**Exercise brief:** Repeat the records exactly, with one exception: no images.

[Collected data]
⟨
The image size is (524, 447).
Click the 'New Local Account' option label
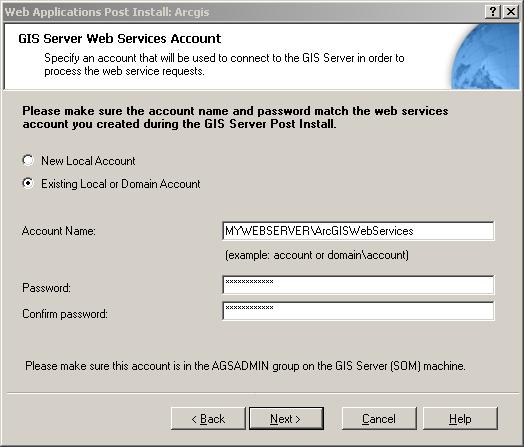[x=88, y=161]
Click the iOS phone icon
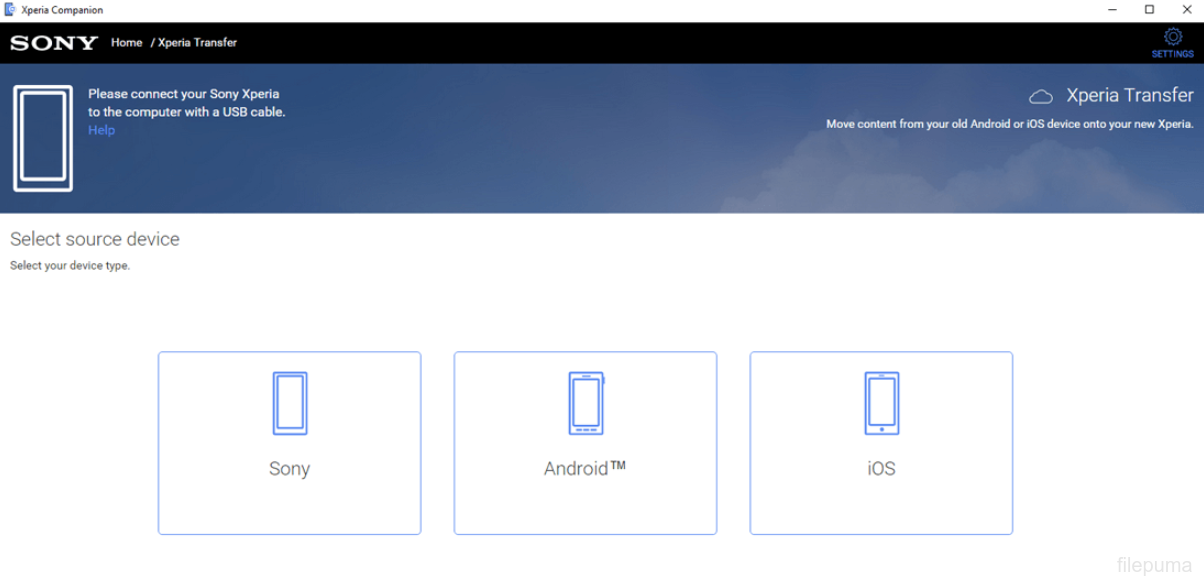Image resolution: width=1204 pixels, height=587 pixels. (881, 403)
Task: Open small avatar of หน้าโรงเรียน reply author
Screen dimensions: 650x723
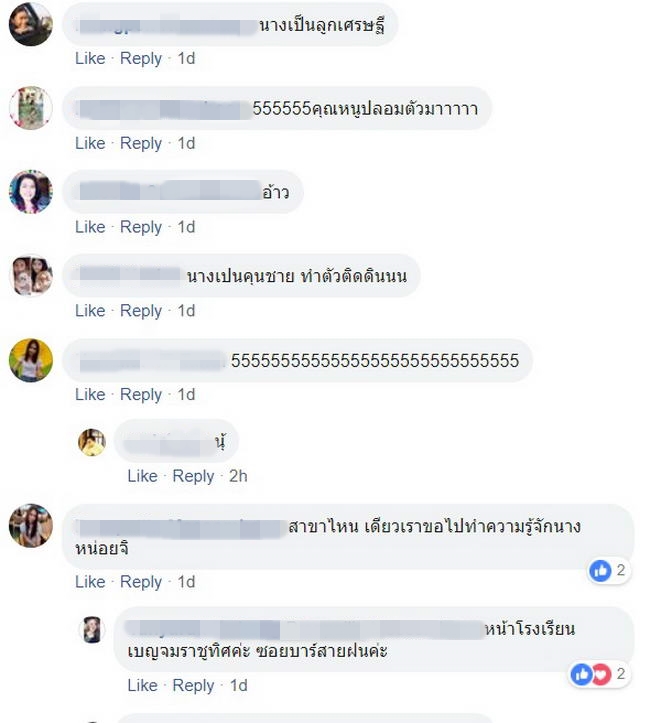Action: (x=92, y=629)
⟩
**Your solution:**
The image size is (524, 447).
Click the 'New Local Account' option label
[x=88, y=161]
Click the iOS phone icon
Image resolution: width=1204 pixels, height=587 pixels. (881, 403)
Task: Open small avatar of หน้าโรงเรียน reply author
Screen dimensions: 650x723
Action: (x=92, y=629)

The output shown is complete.